Mr Peanut di Adam Ross: il matrimonio può salvarti la vita o è l'inizio di un lungo duplice omicidio?

Il romanzo d'esordio del newyorkese Adam Ross che trovate in libreria da pochi giorni grazie ad Einaudi esplora le gioie e i dolori del matrimonio. David Pepin, il protagonista, ama la moglie con cui è sposato da tredici anni: eppure non riesce a smettere di immaginarla morta nei modi piú diversi e cruenti. A volte anche uccisa per mano sua. Quando queste sue fantasie un giorno si realizzano, David non è neppure in grado di capire se è un suicidio o è stato lui a uccidere Alice: gli sembra di essere precipitato in uno dei videogiochi che progetta per lavoro, complesse macchinazioni degne di un quadro di Escher.
Mr Peanut è un «giallo dell'anima» accostato a Auster e Nabokov, un congegno narrativo pronto a detonare nelle zone piú oscure e profonde dell'amore.


IL LIBRO
Il matrimonio e l'omicidio sono due facce della stessa medaglia, i due lati di un nastro di Moebius che si confondono l'uno nell'altro?
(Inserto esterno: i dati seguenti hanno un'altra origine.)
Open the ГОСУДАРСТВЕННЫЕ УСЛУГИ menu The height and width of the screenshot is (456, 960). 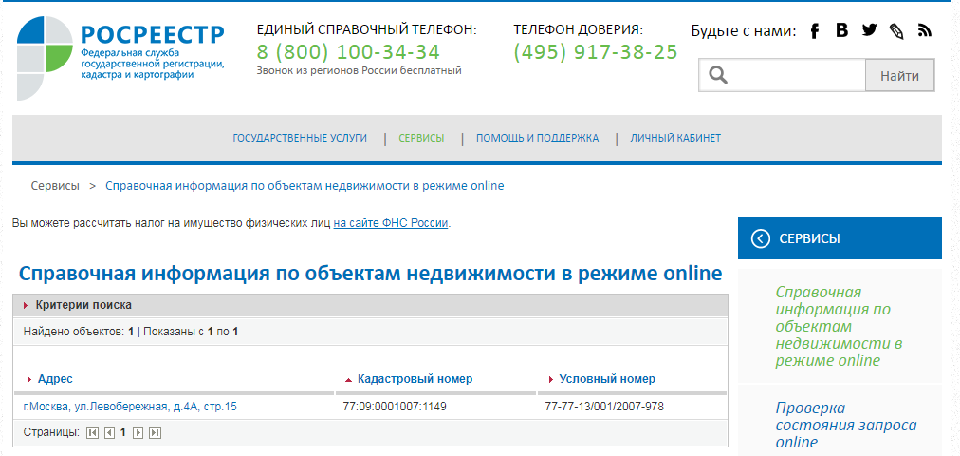pos(300,138)
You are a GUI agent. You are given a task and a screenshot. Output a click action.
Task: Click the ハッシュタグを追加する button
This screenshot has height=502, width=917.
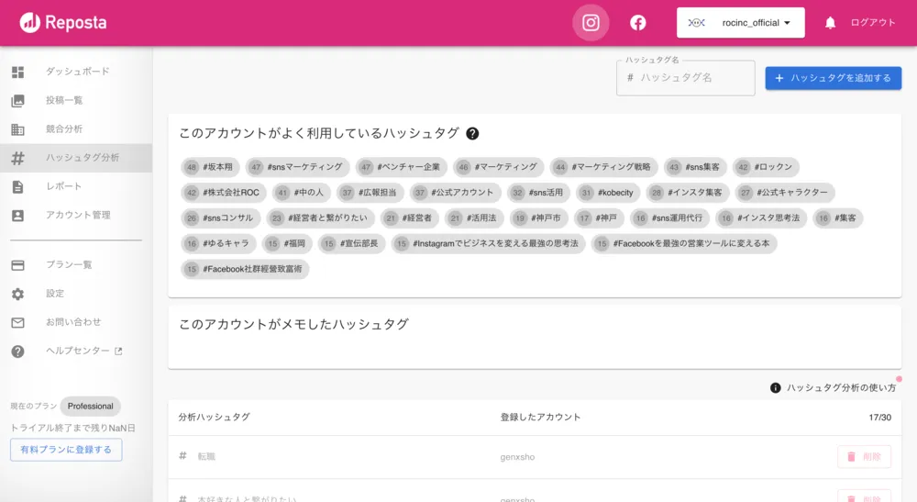point(833,78)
Prendiamo David Pepin. David è innamorato della moglie fin dal primo giorno in cui si sono conosciuti - all'università seguivano un seminario sul cinema di Hitchcock - e da allora non ha mai smesso di esserlo: dopo tredici anni, e nonostante la depressione e l'obesità della donna, non riesce a immaginare una vita felice senza di lei. Eppure, allo stesso tempo, non riesce neanche a smettere di immaginare, con ossessiva costanza, la moglie morta: e spesso uccisa proprio da lui. Quando la morte (finalmente?) arriva, David ne è sconvolto: ma non basta questo per toglierlo dalla lista dei sospetti. Si tratta di suicidio, come giura lui, o omicidio - un omicidio che forse lo stesso David ignora di aver commesso?
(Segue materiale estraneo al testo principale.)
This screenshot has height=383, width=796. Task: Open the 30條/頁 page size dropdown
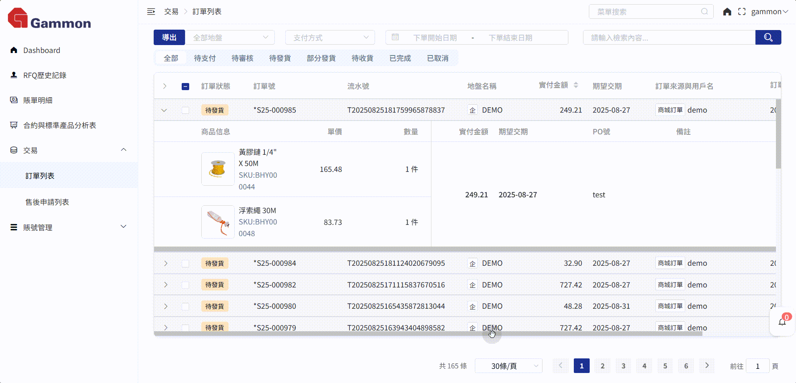508,366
Anche gli investigatori chiamati a risolvere il giallo sono degli esperti di amore e odio coniugale: Ward Hastroll (anagramma di Lars Thorwald: l'uxoricida della Finestra sul cortile) ha una moglie che da cinque mesi non vuole lasciare il letto. Mentre il secondo detective è addirittura Sam Sheppard, il medico che negli anni Cinquanta fu accusato di aver ucciso la moglie, condannato da una giuria fortemente influenzata dalla stampa ostile e solo dopo dieci anni riconosciuto innocente.
A questo punto il lettore ha capito che quello che ha tra le mani non è un semplice giallo. La critica statunitense ha definito il debutto di Adam Ross un «police procedural dell'anima». Di certo è una raffinata e ingegnosa macchina romanzesca, una sonda che sembra uscita dalle penne degli «ingegneri» Escher e Nabokov e che Ross utilizza per esplorare le profondità del pianeta matrimonio.
I COMMENTI
«La piú avvincente esplorazione del lato oscuro del matrimonio che abbia letto da molto tempo. Mi ha fatto venire gli incubi: impresa non da poco». Stephen King
«Un libro brillante, potente. In una parola: memorabile». New York Times
L'AUTORE
Adam Ross è nato a New York. Suoi reportage e racconti sono apparsi sul «Wall Street Journal», «New York Times Book Review», «The Daily Beast». Mr Peanut è il suo primo romanzo.